** Start **

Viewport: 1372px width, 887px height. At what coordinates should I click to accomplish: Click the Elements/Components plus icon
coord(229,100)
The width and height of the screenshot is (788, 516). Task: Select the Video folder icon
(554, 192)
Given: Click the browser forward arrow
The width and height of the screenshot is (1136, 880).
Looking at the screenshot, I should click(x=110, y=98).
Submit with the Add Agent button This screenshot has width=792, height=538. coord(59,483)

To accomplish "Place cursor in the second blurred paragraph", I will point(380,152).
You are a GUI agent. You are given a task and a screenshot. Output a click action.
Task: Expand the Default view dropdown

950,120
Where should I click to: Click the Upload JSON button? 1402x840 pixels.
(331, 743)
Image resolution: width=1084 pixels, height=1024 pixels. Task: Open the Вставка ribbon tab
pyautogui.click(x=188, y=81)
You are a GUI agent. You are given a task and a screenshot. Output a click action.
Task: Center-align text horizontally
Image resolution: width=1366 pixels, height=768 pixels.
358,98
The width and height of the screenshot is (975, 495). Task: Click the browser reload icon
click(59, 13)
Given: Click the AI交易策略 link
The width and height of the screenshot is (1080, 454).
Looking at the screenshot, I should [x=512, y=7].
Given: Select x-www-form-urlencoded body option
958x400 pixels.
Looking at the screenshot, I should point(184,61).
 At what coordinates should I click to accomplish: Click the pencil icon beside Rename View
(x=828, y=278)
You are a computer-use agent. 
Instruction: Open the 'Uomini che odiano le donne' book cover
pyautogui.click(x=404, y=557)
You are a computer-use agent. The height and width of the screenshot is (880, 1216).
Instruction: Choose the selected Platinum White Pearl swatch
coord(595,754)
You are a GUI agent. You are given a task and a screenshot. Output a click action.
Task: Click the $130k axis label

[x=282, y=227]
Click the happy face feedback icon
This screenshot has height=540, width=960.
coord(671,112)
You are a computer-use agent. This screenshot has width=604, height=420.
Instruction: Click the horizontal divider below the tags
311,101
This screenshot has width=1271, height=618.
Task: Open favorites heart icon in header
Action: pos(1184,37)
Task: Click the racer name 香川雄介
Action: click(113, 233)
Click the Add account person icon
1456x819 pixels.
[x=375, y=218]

** End **

## PROMPT
Copy the rows again from the very first one through the line with "Submit with the", changing "forward" to "back" and leaving everything else the same.

## THE OUTPUT
Viewport: 1372px width, 887px height. At what coordinates should I click to accomplish: Click the Elements/Components plus icon
coord(229,100)
The width and height of the screenshot is (788, 516). Task: Select the Video folder icon
(554, 192)
Given: Click the browser back arrow
The width and height of the screenshot is (1136, 880).
Looking at the screenshot, I should click(x=110, y=98).
Submit with the Add Agent button This screenshot has width=792, height=538. coord(59,483)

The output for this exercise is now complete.